### WORK ORDER
Your answer is the lines below, exactly, from the one that contains "The height and width of the screenshot is (635, 722)." through the one that contains "Task: Open About achievements link", both included.

[Collected data entries]
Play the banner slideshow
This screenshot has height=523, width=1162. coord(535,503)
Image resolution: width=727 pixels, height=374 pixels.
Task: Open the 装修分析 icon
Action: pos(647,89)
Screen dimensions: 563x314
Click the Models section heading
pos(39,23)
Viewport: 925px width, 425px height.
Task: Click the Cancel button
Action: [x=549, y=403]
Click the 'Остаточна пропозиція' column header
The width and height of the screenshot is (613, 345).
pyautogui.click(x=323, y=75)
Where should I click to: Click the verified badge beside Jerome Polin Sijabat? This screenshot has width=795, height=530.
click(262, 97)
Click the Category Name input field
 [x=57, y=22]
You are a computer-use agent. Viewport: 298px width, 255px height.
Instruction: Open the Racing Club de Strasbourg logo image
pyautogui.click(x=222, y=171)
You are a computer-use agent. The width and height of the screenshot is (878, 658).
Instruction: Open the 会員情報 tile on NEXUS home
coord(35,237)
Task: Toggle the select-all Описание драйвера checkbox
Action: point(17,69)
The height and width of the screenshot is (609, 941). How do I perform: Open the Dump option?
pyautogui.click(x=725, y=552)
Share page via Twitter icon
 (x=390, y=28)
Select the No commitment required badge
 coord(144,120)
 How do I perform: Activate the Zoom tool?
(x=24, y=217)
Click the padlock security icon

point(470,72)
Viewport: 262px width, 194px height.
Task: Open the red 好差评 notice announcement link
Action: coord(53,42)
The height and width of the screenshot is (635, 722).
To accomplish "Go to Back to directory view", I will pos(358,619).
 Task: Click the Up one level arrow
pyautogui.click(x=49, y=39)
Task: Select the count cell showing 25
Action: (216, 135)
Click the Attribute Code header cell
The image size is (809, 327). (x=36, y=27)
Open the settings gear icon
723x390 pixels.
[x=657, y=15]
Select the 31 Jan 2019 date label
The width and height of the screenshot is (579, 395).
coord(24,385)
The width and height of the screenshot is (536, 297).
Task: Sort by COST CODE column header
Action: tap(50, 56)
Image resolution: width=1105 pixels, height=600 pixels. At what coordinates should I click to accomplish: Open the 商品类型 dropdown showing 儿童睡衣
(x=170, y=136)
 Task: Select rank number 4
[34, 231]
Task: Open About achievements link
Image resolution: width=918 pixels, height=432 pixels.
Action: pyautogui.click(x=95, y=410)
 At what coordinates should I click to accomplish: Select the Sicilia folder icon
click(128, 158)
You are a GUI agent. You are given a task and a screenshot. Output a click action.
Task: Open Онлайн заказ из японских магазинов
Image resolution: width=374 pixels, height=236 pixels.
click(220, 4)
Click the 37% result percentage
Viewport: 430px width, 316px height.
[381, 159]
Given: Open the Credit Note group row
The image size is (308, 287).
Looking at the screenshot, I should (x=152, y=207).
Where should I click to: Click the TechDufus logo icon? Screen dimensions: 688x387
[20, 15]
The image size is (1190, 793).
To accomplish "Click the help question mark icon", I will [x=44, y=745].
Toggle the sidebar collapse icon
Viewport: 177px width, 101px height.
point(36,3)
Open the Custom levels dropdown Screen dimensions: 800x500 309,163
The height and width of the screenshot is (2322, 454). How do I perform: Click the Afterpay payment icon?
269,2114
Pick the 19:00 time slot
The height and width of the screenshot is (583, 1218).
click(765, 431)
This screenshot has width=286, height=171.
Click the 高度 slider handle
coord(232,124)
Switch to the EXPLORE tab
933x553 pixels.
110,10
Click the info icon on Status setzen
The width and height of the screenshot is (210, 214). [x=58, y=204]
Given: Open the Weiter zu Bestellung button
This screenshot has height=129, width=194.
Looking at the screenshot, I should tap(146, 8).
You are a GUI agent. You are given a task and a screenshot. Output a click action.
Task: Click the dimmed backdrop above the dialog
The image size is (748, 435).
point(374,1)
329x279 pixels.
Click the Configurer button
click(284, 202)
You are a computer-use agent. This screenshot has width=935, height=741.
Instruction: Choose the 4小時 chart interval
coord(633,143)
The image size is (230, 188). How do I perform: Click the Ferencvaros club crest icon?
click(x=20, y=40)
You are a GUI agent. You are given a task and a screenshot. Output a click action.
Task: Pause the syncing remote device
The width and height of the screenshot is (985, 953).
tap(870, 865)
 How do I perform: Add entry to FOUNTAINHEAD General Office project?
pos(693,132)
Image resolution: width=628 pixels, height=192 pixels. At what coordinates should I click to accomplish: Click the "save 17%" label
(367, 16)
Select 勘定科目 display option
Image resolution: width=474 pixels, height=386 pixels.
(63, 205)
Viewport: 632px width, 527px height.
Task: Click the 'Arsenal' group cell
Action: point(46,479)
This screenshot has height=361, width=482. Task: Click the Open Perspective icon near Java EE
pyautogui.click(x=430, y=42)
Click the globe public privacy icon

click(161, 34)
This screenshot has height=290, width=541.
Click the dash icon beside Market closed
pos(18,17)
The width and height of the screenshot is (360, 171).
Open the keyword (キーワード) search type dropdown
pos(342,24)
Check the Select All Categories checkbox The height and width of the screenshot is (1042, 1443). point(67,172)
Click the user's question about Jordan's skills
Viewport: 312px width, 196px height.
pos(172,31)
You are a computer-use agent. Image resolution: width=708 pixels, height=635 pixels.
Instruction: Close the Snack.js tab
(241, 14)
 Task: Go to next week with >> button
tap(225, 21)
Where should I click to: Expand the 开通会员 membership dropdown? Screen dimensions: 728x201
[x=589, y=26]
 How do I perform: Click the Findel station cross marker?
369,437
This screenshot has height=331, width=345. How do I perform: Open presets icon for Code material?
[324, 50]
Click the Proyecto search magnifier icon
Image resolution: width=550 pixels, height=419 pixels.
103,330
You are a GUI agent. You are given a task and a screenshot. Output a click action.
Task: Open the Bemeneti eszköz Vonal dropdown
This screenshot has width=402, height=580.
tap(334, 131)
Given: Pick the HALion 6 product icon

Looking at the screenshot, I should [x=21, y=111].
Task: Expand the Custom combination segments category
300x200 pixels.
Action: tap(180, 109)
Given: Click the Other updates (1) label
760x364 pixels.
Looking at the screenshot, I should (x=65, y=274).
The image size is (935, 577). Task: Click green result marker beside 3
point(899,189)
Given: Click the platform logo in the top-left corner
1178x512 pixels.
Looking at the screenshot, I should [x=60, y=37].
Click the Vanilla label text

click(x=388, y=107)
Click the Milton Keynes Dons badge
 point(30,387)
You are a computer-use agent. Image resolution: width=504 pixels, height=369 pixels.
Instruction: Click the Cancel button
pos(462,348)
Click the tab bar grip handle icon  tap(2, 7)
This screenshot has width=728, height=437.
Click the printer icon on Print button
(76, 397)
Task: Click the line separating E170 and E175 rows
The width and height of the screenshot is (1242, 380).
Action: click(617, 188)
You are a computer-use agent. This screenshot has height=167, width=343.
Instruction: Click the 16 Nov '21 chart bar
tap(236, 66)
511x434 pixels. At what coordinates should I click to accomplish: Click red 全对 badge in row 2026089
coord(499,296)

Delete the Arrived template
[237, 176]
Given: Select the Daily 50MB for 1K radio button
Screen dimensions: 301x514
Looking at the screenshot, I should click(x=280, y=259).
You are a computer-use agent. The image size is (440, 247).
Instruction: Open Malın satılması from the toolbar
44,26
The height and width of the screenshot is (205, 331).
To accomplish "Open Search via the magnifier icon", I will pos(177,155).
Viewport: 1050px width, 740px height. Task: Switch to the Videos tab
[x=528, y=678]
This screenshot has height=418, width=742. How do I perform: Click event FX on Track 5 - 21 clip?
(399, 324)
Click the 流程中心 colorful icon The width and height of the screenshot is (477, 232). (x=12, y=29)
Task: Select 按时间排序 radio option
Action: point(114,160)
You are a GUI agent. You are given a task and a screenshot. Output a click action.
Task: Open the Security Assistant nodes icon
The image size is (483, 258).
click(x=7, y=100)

### RESPONSE FOR THIS EXERCISE
The height and width of the screenshot is (635, 722).
To accomplish "Go to Back to directory view", I will pos(358,619).
 Task: Click the Up one level arrow
pyautogui.click(x=49, y=39)
Task: Select the count cell showing 25
Action: (216, 135)
Click the Attribute Code header cell
The image size is (809, 327). (x=36, y=27)
Open the settings gear icon
723x390 pixels.
[x=657, y=15]
Select the 31 Jan 2019 date label
The width and height of the screenshot is (579, 395).
coord(24,385)
The width and height of the screenshot is (536, 297).
Task: Sort by COST CODE column header
Action: tap(50, 56)
Image resolution: width=1105 pixels, height=600 pixels. At what coordinates should I click to accomplish: Open the 商品类型 dropdown showing 儿童睡衣
(x=170, y=136)
 Task: Select rank number 4
[34, 231]
Task: Open About achievements link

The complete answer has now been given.